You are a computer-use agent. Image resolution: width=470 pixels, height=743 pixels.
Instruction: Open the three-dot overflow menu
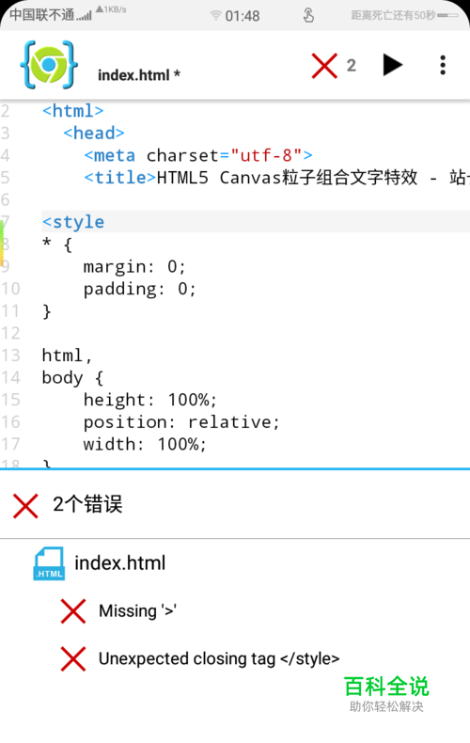coord(443,65)
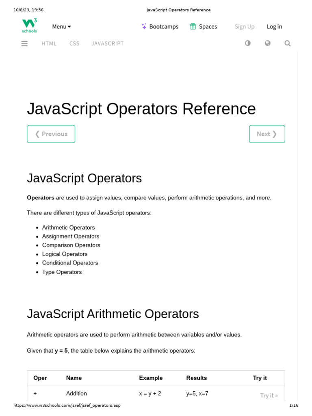
Task: Click the Spaces gift icon
Action: coord(193,26)
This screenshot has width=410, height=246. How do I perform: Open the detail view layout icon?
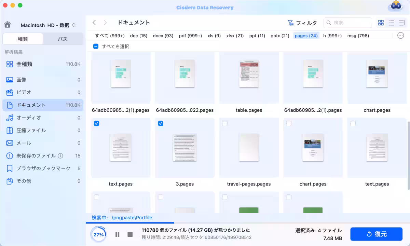tap(401, 23)
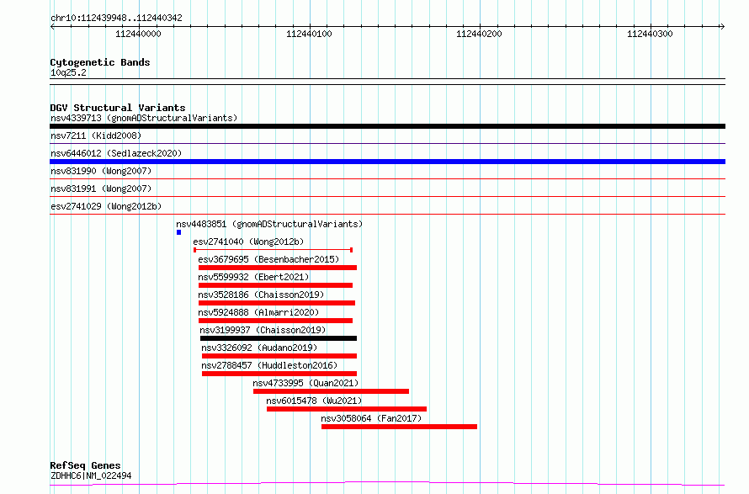Viewport: 749px width, 494px height.
Task: Click the small blue nsv4483851 feature box
Action: coord(178,232)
______________________________
Give back exactly the lines from the one that contains "Instruction: Open the three-dot overflow menu" to the final line of the data above, both included, with all pictures removed.

Instruction: Open the three-dot overflow menu
coord(443,65)
Task: Click the Spaces gift icon
Action: coord(193,26)
This screenshot has width=410, height=246. How do I perform: Open the detail view layout icon?
tap(401, 23)
Viewport: 749px width, 494px height.
Task: Click the small blue nsv4483851 feature box
Action: coord(178,232)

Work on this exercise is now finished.